Last year, I wrote a blog post that modelled the effect that money has on outcomes in Europe’s five biggest football leagues. The key explanatory variable in my model was Transfermarkt’s squad market values. Squad value served as a proxy for a club’s financial clout. The assumption was that clubs generally invest as much money in the team as possible, but data capturing the full extent of squad spending is challenging to source. Research shows Transfermarkt’s player market values are strongly associated with transfer fees (Herm, Callsen-Bracker, and Kreis 2014; Müller, Simons, and Weinmann 2017; Coates and Parshakov 2022) and player salaries (Prockl and Frick 2018), so I figured squad values would be an adequate proxy for squad spending. But what if I was wrong?

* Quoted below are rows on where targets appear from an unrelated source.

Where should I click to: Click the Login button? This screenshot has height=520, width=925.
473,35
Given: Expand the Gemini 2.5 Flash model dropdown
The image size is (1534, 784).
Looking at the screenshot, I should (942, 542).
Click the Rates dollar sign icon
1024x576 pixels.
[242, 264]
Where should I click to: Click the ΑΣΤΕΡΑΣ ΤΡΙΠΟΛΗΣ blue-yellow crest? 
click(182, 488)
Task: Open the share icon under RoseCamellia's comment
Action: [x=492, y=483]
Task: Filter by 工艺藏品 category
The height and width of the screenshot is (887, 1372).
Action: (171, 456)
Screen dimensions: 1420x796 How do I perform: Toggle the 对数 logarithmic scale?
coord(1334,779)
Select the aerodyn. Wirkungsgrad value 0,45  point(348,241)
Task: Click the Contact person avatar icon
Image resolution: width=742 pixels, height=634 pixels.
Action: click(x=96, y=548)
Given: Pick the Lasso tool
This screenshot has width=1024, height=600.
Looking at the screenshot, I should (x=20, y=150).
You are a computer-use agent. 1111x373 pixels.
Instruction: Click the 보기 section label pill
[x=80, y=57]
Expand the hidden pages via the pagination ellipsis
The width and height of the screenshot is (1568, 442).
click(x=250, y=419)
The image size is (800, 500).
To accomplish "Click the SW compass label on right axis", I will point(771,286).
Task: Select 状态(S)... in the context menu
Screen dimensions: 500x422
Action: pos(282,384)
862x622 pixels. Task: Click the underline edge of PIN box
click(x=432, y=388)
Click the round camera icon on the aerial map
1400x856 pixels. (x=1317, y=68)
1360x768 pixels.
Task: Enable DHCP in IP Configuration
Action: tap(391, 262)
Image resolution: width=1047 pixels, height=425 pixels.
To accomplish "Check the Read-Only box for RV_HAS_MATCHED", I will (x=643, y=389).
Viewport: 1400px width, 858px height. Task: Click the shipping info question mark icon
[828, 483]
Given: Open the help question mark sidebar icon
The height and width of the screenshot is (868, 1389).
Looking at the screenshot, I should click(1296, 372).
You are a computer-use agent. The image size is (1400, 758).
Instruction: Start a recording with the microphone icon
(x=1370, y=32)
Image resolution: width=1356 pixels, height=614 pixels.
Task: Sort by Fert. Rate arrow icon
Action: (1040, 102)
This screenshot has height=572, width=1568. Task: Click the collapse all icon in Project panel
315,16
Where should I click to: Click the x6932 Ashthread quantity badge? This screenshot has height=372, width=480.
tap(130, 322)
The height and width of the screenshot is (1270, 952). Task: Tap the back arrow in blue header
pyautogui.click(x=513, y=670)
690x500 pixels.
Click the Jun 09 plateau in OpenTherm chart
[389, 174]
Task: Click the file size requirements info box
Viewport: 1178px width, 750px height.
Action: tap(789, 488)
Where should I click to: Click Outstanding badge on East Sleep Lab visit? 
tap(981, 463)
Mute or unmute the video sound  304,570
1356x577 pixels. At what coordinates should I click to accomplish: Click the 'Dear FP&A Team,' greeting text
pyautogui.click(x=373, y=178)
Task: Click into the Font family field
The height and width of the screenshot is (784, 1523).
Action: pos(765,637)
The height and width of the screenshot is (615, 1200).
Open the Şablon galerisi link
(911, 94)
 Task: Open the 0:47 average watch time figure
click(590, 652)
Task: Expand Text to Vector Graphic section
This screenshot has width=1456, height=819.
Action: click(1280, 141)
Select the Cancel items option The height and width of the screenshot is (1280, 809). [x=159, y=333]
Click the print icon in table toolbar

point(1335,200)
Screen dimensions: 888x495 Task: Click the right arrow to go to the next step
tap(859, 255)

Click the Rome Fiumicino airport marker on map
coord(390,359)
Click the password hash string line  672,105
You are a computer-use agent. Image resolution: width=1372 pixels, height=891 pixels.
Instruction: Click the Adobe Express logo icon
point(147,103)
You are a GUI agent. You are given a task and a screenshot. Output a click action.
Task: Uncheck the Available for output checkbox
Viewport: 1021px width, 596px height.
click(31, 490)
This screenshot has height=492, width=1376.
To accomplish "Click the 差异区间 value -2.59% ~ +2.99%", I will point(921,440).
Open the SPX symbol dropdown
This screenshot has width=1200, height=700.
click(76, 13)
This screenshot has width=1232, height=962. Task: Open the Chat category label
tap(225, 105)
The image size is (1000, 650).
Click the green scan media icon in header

A little over a month ago, I was made aware of the DFL’s (Deutsche Fussball Liga) financial reports detailing the annual accounts for every club in the Bundesliga (and 2. Bundesliga). The accounts include each club’s “staff costs”, which is the amount each club spends on wages for all employees (including but not limited to playing staff). I think this will should be a close approximation of squad wage spending1. Never one to miss an opportunity to make content, I went to work and grabbed six seasons of data from 2017/18 to 2022/23. Now, we can determine whether Transfermarkt’s squad values are a reasonable proxy for the data I was too lazy to go and find myself. And more importantly, we can find out if I was wrong2.
Exploring the Data
The data is pretty solid, but it comes with some caveats. While most clubs report their staff costs on a seasonal basis, some report staff costs for the financial year. In those cases, the costs don’t perfectly align with a single season, but I don’t think the change in costs from season to season is significant enough to be a huge concern. I also had to drop Frankfurt’s 2022/23 season3 and Paderborn’s 2021/22 season4 from the data.
I’m not too worried that these caveats will cause any significant problems. Although the sample size is relatively small, the data seem sufficient for the question I’m trying to answer here.
The Value-Cost Gap (Difference)
First, it’s probably worth comparing the squad values and staff costs directly to understand what we are working with. I will start by capturing the difference between the two and exploring how this figure varies across the dataset.
Plotting the difference between squad value and staff costs below, we see that the gap between the two is sizeable, with squad value usually (but not always) larger.
buli_resources |>mutate(diff = squad_value - staff_cost) |>ggplot(aes(x = diff)) +geom_histogram(color ="#343a40", bins =25) +geom_hline(yintercept =0, colour ="#343a40") +scale_euros(axes ="x") +labs(title ="Differences Between Squad Value & Staff Costs in the Bundesliga",subtitle = stringr::str_wrap( glue::glue("The distribution of club value differences (squad value minus staff ","costs) per season in the Bundesliga from 2017/18 to 2022/23." ),width =95 ),x ="Value Difference\n(Squad Value - Staff Costs)",y =NULL,caption ="Visualisation: Paul Johnson | Data: DFL & Transfermarkt" )
The difference between the two isn’t an issue. Squad value and staff costs are different things. If they generally vary together, that will suffice.
It’s also worth considering the team-level variance5. Table 1 shows the median difference between squad value and staff costs per season for clubs that have played three or more seasons in the data6.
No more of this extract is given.